巨影の背後で、にょきりにょきりと同様のシルエットが起き上がる!!
全部エビ!!
巨大エビマッチョが5人グループになった。何してくれてんだ?
先頭の一体の肩の所。
お前だよお前。勝ち誇ったように街並みを見下ろす偽監査官。
よし取り合えず撮影しとこ。
執事長から託されたのは、通した光景をパリティに分割エンコードし記録・投影する装置だ。「魔導具」って名が付けば何やったって許されるんだから都合がいいな。
被写体への距離と音声設定を調整。よし、レンジに入った。
オダマキ市の三箇所に掲示された街頭ビジョンに、今俺が撮影した光景がリアルタイムで処理される。
『ちょっと何よそれ!!』
教会騎士団の先頭を独走するサザンカの声まで拾っていた。
音声収集装置はこっちじゃないな。
どこだ?
あ、あの街灯にあるの、そうか。
よく見ると領事館のあっちこっちに仕込まれてる。誰の仕業なんだか。
サービスだ。サザンカも写してやろう。
っと、駄目だ。
街頭ビジョンの周りで黄色い声援が上がった。くそ。やっぱ可愛いもんな。ていうか何で女子からの声援が多いんだ?

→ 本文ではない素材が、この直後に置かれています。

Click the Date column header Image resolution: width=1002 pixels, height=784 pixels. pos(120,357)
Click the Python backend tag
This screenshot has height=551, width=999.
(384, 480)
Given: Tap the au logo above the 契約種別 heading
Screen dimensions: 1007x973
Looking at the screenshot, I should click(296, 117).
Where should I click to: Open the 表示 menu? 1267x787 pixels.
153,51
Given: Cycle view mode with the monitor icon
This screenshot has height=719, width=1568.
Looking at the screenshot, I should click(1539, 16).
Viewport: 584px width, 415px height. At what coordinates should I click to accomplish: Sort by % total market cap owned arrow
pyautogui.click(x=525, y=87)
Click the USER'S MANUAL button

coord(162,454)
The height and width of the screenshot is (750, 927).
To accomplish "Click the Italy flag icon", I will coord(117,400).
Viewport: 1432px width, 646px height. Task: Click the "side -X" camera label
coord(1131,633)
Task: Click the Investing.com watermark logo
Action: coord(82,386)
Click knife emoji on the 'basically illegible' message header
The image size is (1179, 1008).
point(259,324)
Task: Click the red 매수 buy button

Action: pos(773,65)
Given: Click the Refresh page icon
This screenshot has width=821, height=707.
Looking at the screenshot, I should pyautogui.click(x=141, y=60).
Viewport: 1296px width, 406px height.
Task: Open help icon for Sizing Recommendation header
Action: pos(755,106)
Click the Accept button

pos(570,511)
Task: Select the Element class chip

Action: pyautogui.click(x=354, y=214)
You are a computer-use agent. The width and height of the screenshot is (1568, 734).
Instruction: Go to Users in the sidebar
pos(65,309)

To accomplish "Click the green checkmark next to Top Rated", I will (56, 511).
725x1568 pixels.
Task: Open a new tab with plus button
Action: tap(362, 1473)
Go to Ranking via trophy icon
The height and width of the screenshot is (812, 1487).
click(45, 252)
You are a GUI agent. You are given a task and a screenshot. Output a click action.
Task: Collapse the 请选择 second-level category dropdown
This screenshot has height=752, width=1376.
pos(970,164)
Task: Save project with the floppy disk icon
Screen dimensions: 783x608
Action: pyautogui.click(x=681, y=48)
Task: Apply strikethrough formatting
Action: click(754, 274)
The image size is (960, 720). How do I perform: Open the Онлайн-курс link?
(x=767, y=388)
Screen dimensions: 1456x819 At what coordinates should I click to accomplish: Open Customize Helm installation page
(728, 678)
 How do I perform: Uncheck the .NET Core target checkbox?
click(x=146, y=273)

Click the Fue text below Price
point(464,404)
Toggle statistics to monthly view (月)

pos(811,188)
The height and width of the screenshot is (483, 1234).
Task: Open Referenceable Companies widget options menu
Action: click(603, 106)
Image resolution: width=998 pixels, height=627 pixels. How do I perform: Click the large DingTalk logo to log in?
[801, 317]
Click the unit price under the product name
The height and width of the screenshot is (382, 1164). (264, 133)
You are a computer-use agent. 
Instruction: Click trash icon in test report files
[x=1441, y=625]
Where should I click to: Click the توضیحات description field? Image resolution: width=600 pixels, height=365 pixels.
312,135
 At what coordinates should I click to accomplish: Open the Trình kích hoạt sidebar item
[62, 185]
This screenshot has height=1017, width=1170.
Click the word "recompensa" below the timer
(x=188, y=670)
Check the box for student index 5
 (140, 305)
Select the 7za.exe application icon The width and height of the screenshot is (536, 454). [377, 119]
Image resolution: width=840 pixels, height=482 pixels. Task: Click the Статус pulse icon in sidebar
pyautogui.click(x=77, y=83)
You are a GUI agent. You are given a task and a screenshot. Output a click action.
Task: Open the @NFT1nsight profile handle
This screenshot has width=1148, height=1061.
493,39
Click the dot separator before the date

被写体を偽監査官に集中して、と。いかん、すさまじいブーイングが……。
『ふはははっ、見よ!! これぞ領都の予算と国家支援金の大半をつぎ込んで生み出した我々の最高傑作!! エビメラだ!!』
『エビのキマイラってわけね!!』
……待って。色々追い付かないのにどうして君は理解が早いの?
『このキメエビが量産された暁には、この国は本来の持ち主であるラァビシュに平和的に返還されるであろう!!』
呼び方変わってんじゃねーか!!
「何してくれとんじゃ!!」
ビジョン前に集まった大衆が激昂していた。
「ふざけんな!! 俺たちの税金をなんに使ってやがるんだ!!」
「こんなくだんねー事の為に増税してたのかよ!!」
「わたし達の生活支援は嘘だったの!?」
「市井にだってな食うに困る連中は居るんだ!! だったら補助が先だろって話だろ!!」
「本来の持ち主って何だ!! ここはワシらの先祖が必死に守った場所だぞ!!」
「そもそもお前、何なんだよ!? 何勝手に俺たちの領税使い込んでんだよ!!」
民衆の言う事はもっともだ。
でもね。
こうなる前に誰か止めろよ?
『貴様らぁ!! 貴様らの発言は著しく差別を含む!! こんな国の人間だからすべからく粛清されねばならんと何故わからんのだ!! さぁ詫びるがいい!!』
ガコンと先頭のエビの口元が上下に開く。
にゅにゅーと砲身のような物が迫り出した。
「ちっ、とち狂ったか!!」
街頭ビジョンから待避をアナウンスしようとした瞬間、巨大エビの砲身が光った。
塔の上からでも急速な生成熱が分かる。
「駄目だ、全員そこから逃げろ!!」
俺の音声情報が広場に響いた瞬間、人々に向けて閃光が走った。